Pointing records for screenshots and pages:
'''

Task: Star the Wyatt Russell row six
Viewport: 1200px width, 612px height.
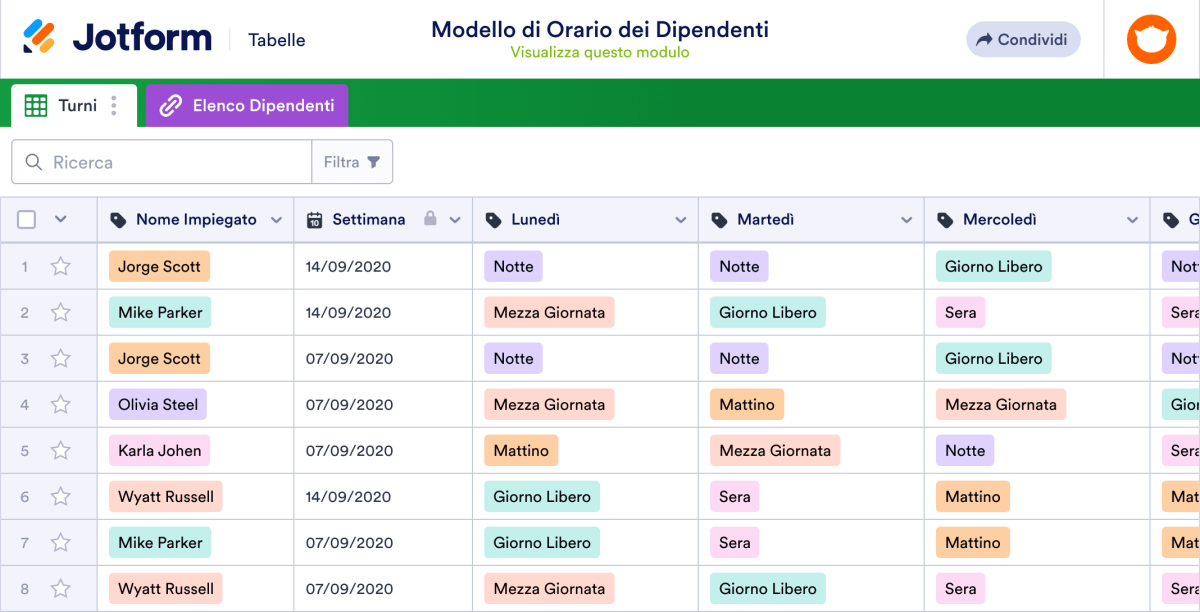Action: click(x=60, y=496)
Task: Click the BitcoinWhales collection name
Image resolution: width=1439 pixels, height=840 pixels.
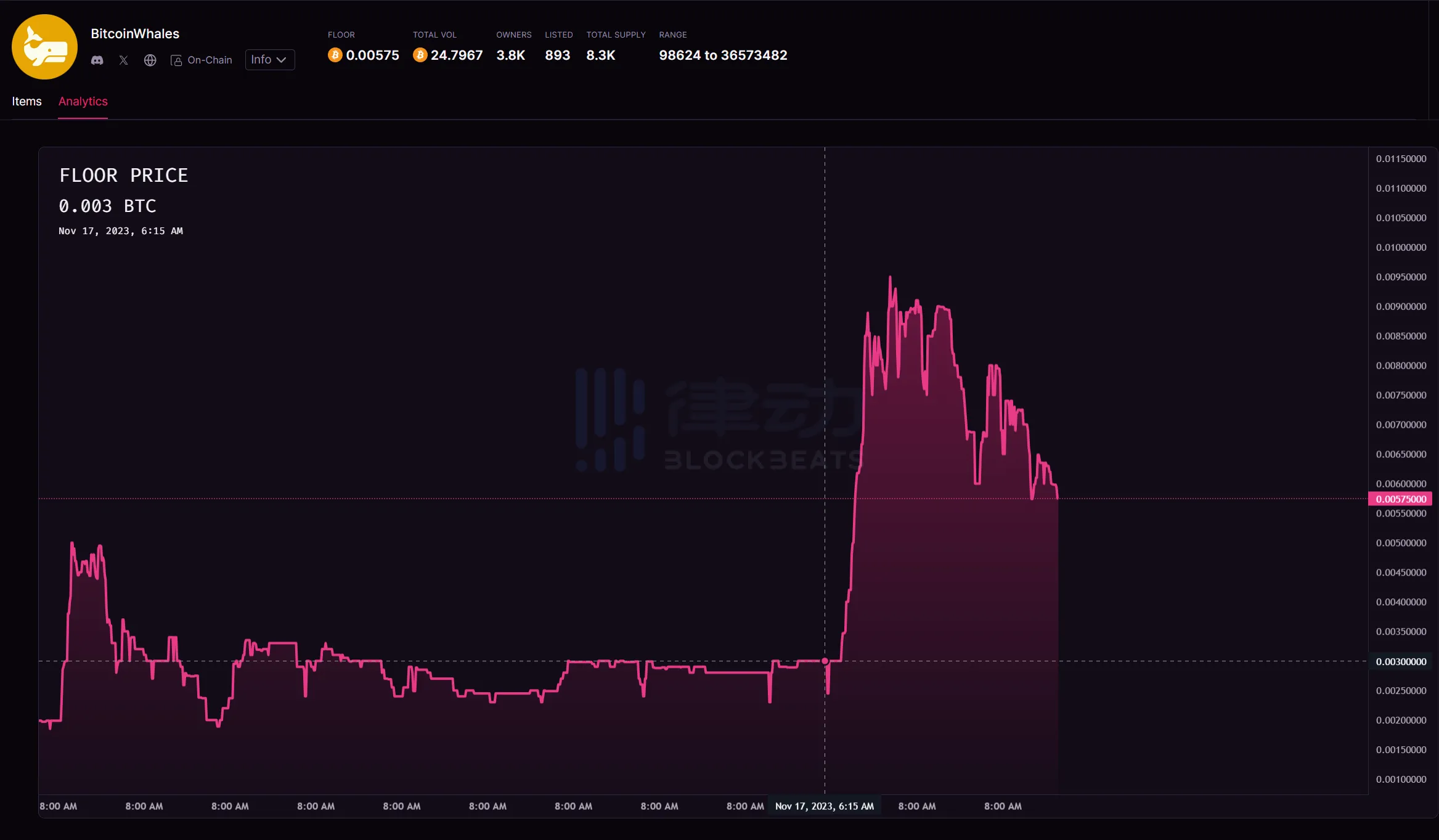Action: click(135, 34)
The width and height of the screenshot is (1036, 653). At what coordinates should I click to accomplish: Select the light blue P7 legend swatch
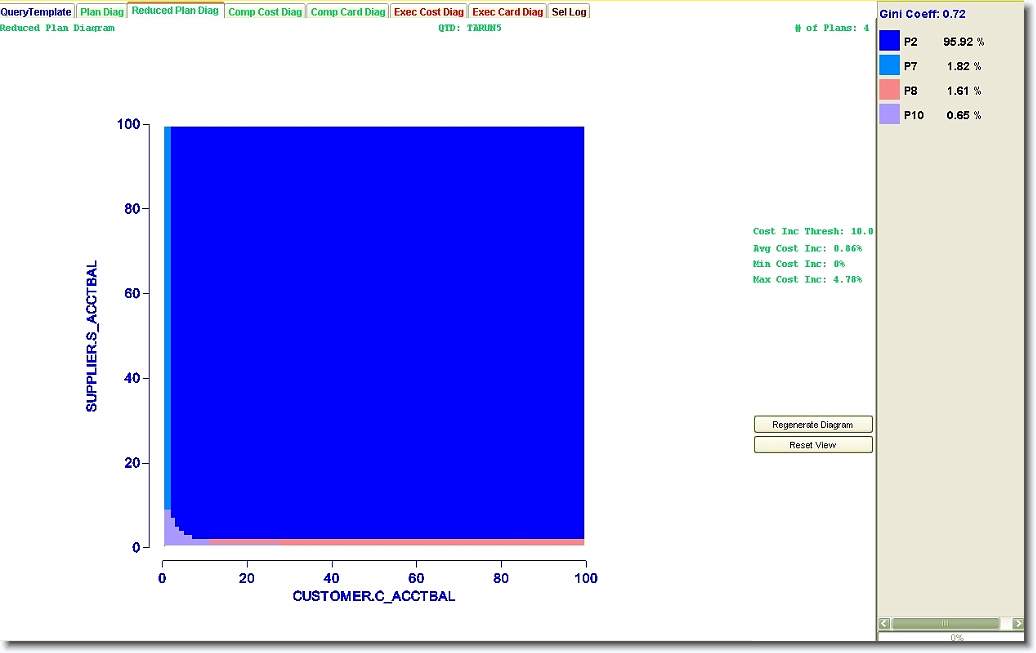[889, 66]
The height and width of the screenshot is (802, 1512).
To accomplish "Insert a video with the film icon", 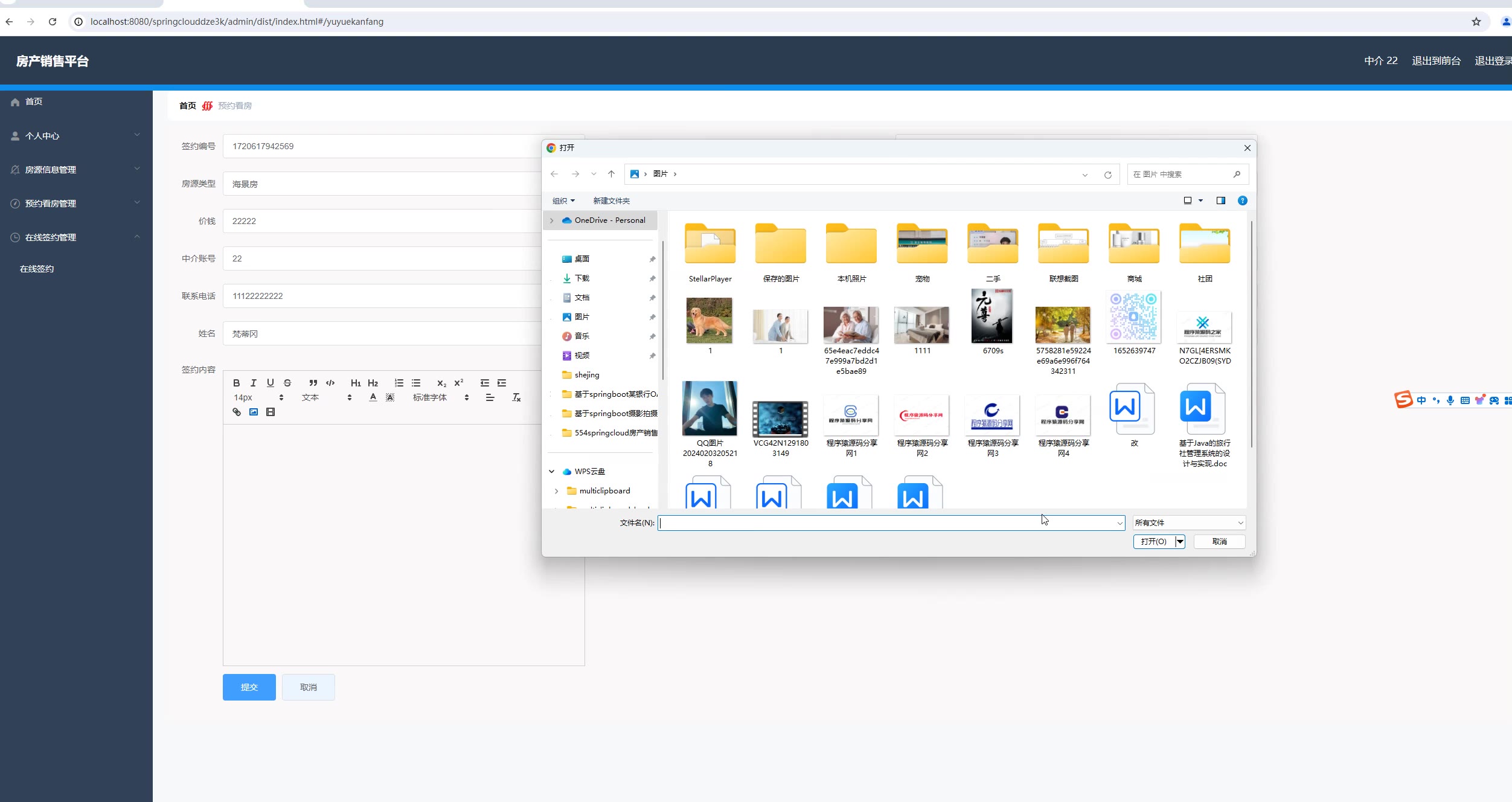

'''

* **PROBLEM TO WORK ON**: Quote every line of the entries above word for word, leaving out the pictures.

* **REPLY TO THE TASK**:
Task: Star the Wyatt Russell row six
Viewport: 1200px width, 612px height.
Action: click(x=60, y=496)
Task: Click the BitcoinWhales collection name
Image resolution: width=1439 pixels, height=840 pixels.
Action: click(135, 34)
The width and height of the screenshot is (1036, 653). At what coordinates should I click to accomplish: Select the light blue P7 legend swatch
[889, 66]
The height and width of the screenshot is (802, 1512).
To accomplish "Insert a video with the film icon", 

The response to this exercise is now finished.